What gets me, Cashmere, is that she uses a totally unparalleled example. If a kid is acting like an asshat in class and is rude to other students, I actually have no qualms about lobbing a well-aimed zinger at the kid.
Oh, yeah, totally. I don't think is an adequate comparison. I could imagine, hypothetically, him losing his temper with her in person if she was being a little shit (which kids can be). But for him to ramble on and on and insult her (while making up reasons he's upset--he had to "bust his ass to get to a phone?" WTF? Like he doesn't carry a cell phone and couldn't make or take such an important call whenever or wherever he was?")
I'm more disturbed that he is so disconnected, he doesn't know how old she is.
I've been known to make mistakes on how old my kids are. Parent Brain Syndrome makes me stupid sometimes.
how come? I mean, I wonder why he'd try to get out of it, though I can see why the show might want him out.
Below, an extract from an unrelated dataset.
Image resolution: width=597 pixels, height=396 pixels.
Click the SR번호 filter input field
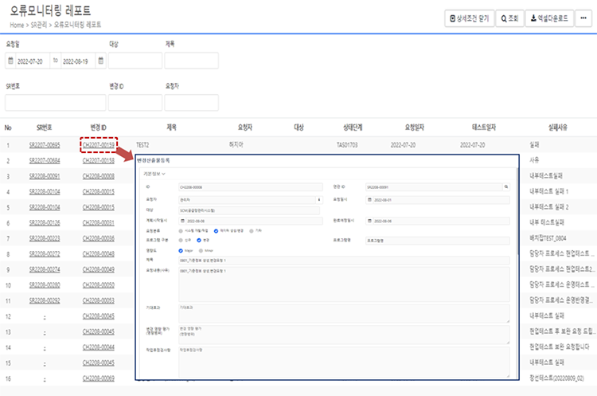[55, 103]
He's put his PR machine on full-steam, I'm sure. This is part of the plan. It could be preemptive--if they're going to let me go because of this, I should look like I volunteered to leave first. Or, he could just be putting on the appearance of trying to get his act together--willing to walk away from a tv show in order to make more time to become an actual parent.
I'm currently watching a friend here fight for shared custody of her five year old son and I hate seeing a child caught in the middle of this shit, when parents are so hateful of each other that they lose sight of the person they both should be thinking of first, rather than seeking opportunities to wound each other.
The "pig" thing is what left me feeling the worst about Baldwin's tirade (well that, and that he didn't know his child's age).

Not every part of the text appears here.